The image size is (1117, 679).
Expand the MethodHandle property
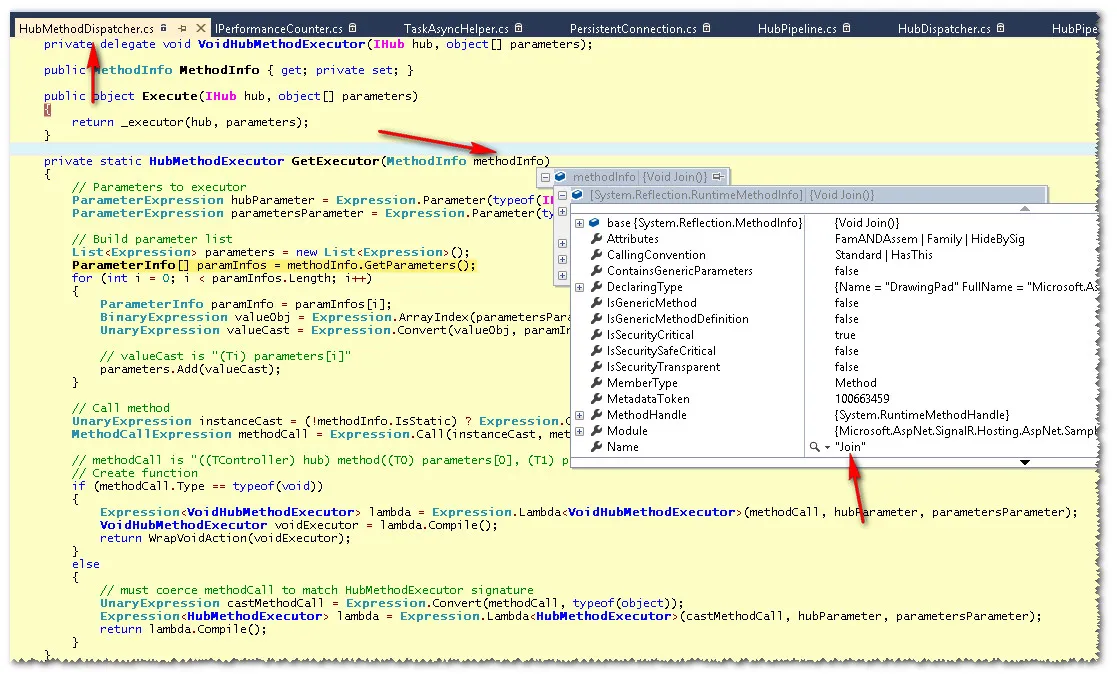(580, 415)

################

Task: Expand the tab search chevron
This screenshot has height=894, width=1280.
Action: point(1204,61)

################

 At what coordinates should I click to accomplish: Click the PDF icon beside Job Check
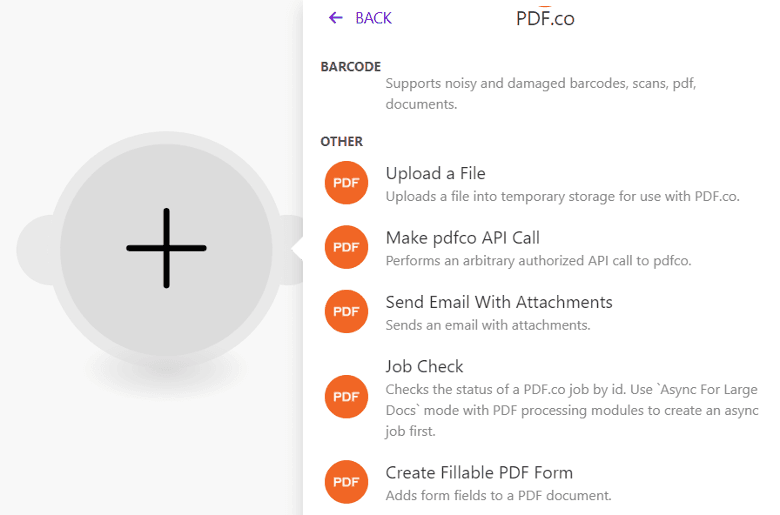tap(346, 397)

################

• Given problem: Render the listing as a Markdown table with the columns Row and Listing line, beginning at the line that has "At what coordinates" and stopping after the line that has "tap(346, 397)", and skip any blank lines. Leave the pictures out of the table.

• Response for this exercise:
| Row | Listing line |
|---|---|
| 1 |  At what coordinates should I click to accomplish: Click the PDF icon beside Job Check |
| 2 | tap(346, 397) |